Lo anterior implica dejarse interrogar por la Palabra que es el mismo Jesucristo, la misericordia del Padre, que nos mueve definitivamente a perdonar y a amar, a perdonar porque es lo propio del Padre y a Amar, porque es su mayor atributo, sin estas dos acciones, no podríamos llamarnos “sus hijos”.
Pero vayamos a una segunda práctica que nos convierte en rostros misericordiosos, se trata de la Divina Eucaristía, que en el tiempo de los apóstoles se la conocía como la fracción del pan – de la cual da cuenta la primera lectura – en ella se contempla el rostro de la misericordia de Dios, revelada en Jesucristo, quien con sus palabras, gestos y acciones, la concretiza hasta el punto de dar la vida por la humanidad entera, testimonio que lo atestigua la Escritura: “Llegado el tiempo, envió a su Hijo nacido de la Virgen María para revelarnos de manera definitiva su amor” (Gal 4,4-6).
Cruentamente nos reveló su amor en la cruz y ahora todos los días y en todos los altares del mundo, en el marco de la Eucaristía, incruentamente nos sigue diciendo que nos ama, nos sigue mostrando su misericordia, su justicia, su amor y compasión, mientras nos grita al corazón: “Dichosos los misericordiosos porque encontrarán misericordia”. (Mt 5,7).

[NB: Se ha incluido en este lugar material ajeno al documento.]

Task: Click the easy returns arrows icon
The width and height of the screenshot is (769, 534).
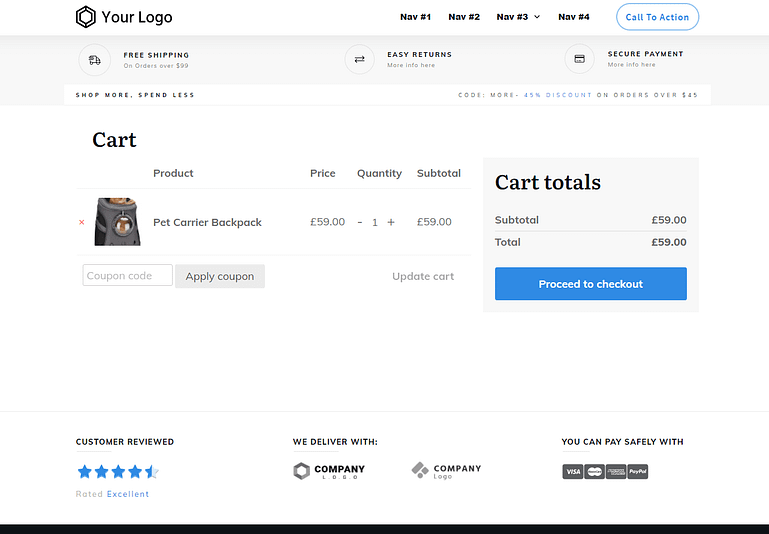Action: (359, 60)
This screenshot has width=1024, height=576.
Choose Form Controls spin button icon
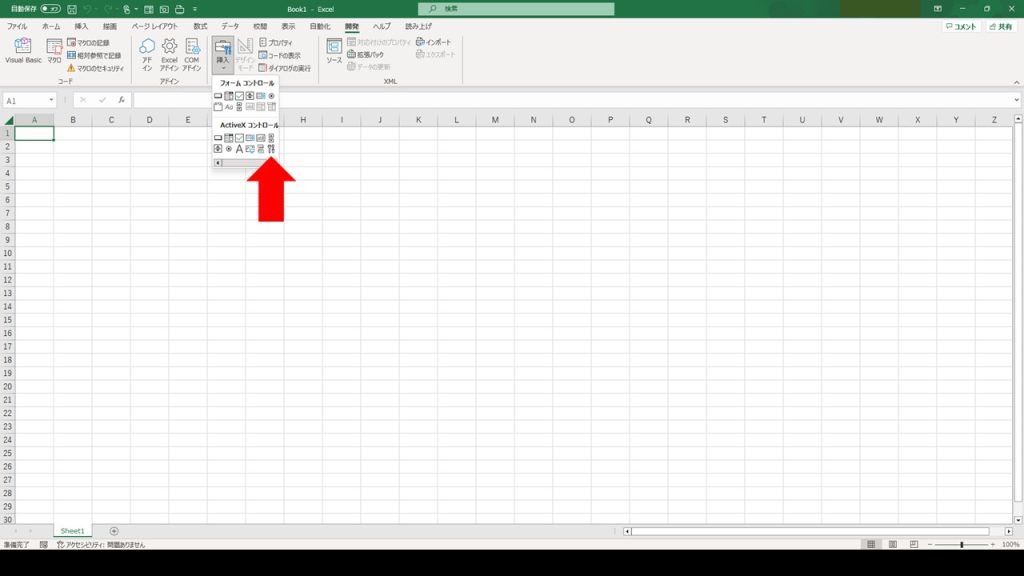[249, 96]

Las dos prácticas anteriores están situadas en un escenario de tipo cultual, siendo necesario, ubicarnos allí en donde acontece la vida de las personas en la cotidianidad, con el fin de establecer prácticas más cercanas a las personas en donde de manera clara, la misericordia de Dios ha de proyectarse, nos referimos bajo la lógica de los Hechos de los Apóstoles 2,42 a tres situaciones:
“1.- Los creyentes vivían unidos, 2.- Compartían todo en común y 3.- Oraban los unos por los otros”.

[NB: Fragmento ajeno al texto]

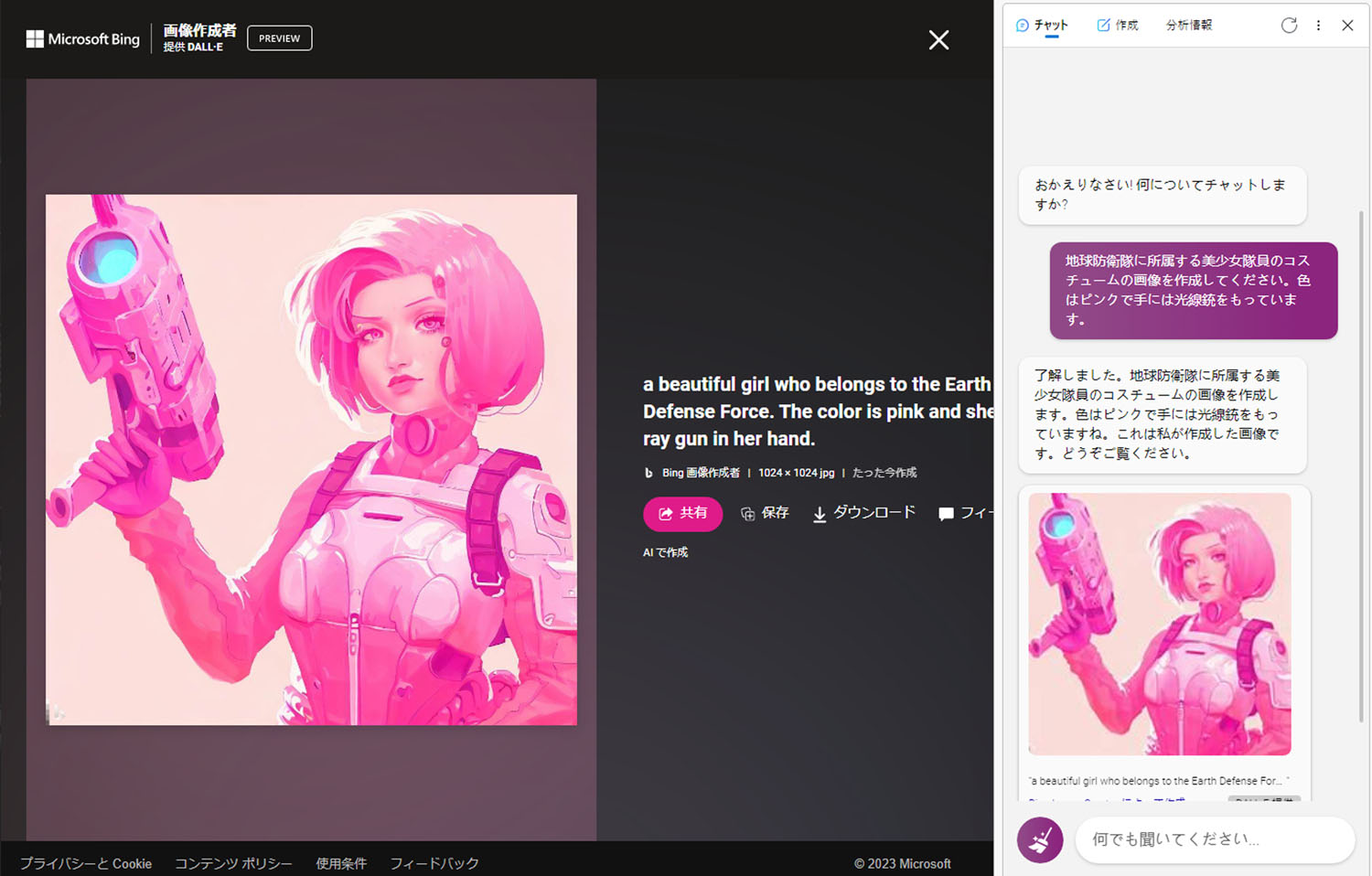Click the pink 共有 share button
This screenshot has height=876, width=1372.
coord(682,513)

Esto manifiesta tres acciones fundamentales de misericordia: Unidad, Solidaridad y Oración, que producen a la vez tres frutos de misericordia: Perdón, Ayuda y Compasión; lo anteriormente expuesto, se vuelve para nosotros un desafío apremiante, que corresponde a nuestra condición de hijos de Dios, desafío en el que definitivamente, nuestro nombre ha de ser misericordia, por lo que hacemos con nuestros hermanos, por las entrañas de misericordia con las que aceptamos a los demás, por nuestros gestos llenos de amor y desde luego por que en nuestra tarea de ser más humanos, nos mostramos más divinos ante un mundo deshumanizado por las guerras y el sinsentido del oído por parte de corazones arrogantes.
Ahora bien, ¿Cómo animarnos para hacer de nuestra vida toda, un caudal de misericordia? ¿Cómo bautizarnos con la misericordia del Padre, para que nuestro nombre como el de Jesús, sea también “misericordia”?, las posibles respuestas las podemos encontrar planteadas en la Palabra de Dios, que suscita en nosotros, el suficiente compromiso por mostrar no obstante nuestras faltas, la dulzura infinita de la misericordia de Dios.

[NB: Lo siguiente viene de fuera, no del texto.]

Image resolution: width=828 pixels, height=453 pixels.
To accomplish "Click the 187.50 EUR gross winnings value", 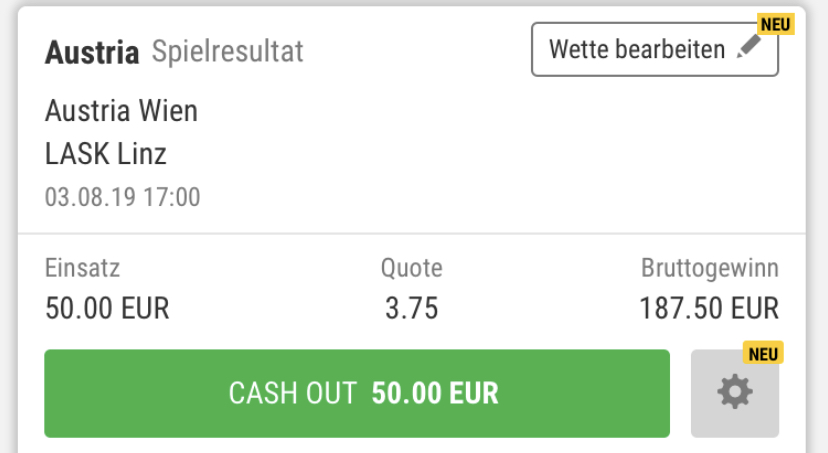I will (x=709, y=308).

Nos referimos por ejemplo a lo expuesto en el Salmo 117:
“Empujaban y empujaban para derribarme, pero el Señor me ayudó”, “El Señor es mi fuerza y mi energía, Él es mi salvación”, “La piedra que desecharon los arquitectos, es ahora la piedra angular”, “Él perdona todas tus culpas, y cura todas tus dolencias; rescata tu vida del sepulcro, te corona de gracia y de misericordia” (Sal103,3-4), “El Señor libera a los cautivos, abre los ojos de los ciegos y levanta al caído; el Señor protege a los extranjeros y sustenta al huérfano y a la viuda; el Señor ama a los justos y entorpece el camino de los malvados” ( Sal 146,7-9); y en la Primera Carta del Apóstol Pedro 1,3-9 leemos.
“Bendito sea Dios, Padre de nuestro Señor Jesucristo, que, en su gran misericordia, por la resurrección de Jesucristo de entre los muertos, nos ha hecho nacer de nuevo para una esperanza viva, para una herencia incorruptible, pura, imperecedera, que os está reservada en el cielo”; lo mencionado, nos lleva a considerar en serio las manifestaciones misericordiosas de Dios con nosotros y a contemplar al mismo tiempo, nuestras propias acciones de cara a los demás, algunas veces cargadas de juicios y condenas en contraposición diametral al actuar divino en favor nuestro: “No juzguéis y no seréis juzgados; no condenéis y no seréis condenados; perdonad y seréis perdonados.
Dad y se os dará: una medida buena, apretada, remecida, rebosante pondrán en el halda de vuestros vestidos. Porque seréis medidos con la medida que midáis” (Lc 6,37-38).
Ahora de manera breve y antes de introducirnos en el Santo Evangelio, miremos el actuar misericordioso del Señor Jesús: curó a los enfermos que le presentaban (Mt 14,14) y con pocos panes y peces calmó el hambre de grandes muchedumbres (Mt 15,37), cuando encontró a la viuda de Naim, que llevaba a su único hijo al sepulcro, sintió gran compasión por el inmenso dolor de la madre en lágrimas, y le devolvió a su hijo resucitándolo de la muerte (Lc 7,15).
Después de haber liberado el endemoniado de Gerasa, le confía esta misión: “Anuncia todo lo que el Señor te ha hecho y la misericordia que ha obrado contigo” (Mc 5, 19); y finalmente la profecía de Isaías (61,1-2) convertida en cumplimiento en la persona de Jesús: “El Espíritu del Señor está sobre mí, porque me ha ungido para anunciar a los pobres la Buena Nueva, me ha enviado a proclamar la liberación a los cautivos y la vista a los ciegos, para dar la libertad a los oprimidos y proclamar un año de gracia del Señor”.
Una palabra final sobre el evangelio en este segundo domingo de Pascua, en el anochecer de nuestra vida (no hablamos de una edad avanzada)
Oscurecida por todo lo contrario a la misericordia como sinónimo de humanidad, dejemos que el Señor irrumpa en nuestra existencia con el caudal de su paz, su gracia y su misericordia; que nuestro corazón se alegre por la presencia de aquél que es la misericordia misma, y que frente a nuestra sordera producto de nuestro orgullo que no nos permite ver al humano que hay en el otro, que el Señor Resucitado nos diga por tres veces “Paz a vosotros”, “Misericordia a Vosotros”, “Compasión a vosotros”, palabras éstas llenas de amor y ternura, que arranquen de nuestro corazón la confesión de Tomás “Señor mío y Dios mío”, lo cual significa, queremos llamarnos misericordia porque el nombre de Dios es misericordia y somos sus hijos.
Que la Madre del Cielo, la Madre del Resucitado que hizo de su vientre el Santuario de la Misericordia Divina, nos ayude a tener entrañas de misericordia y compasión con nuestros hermanos.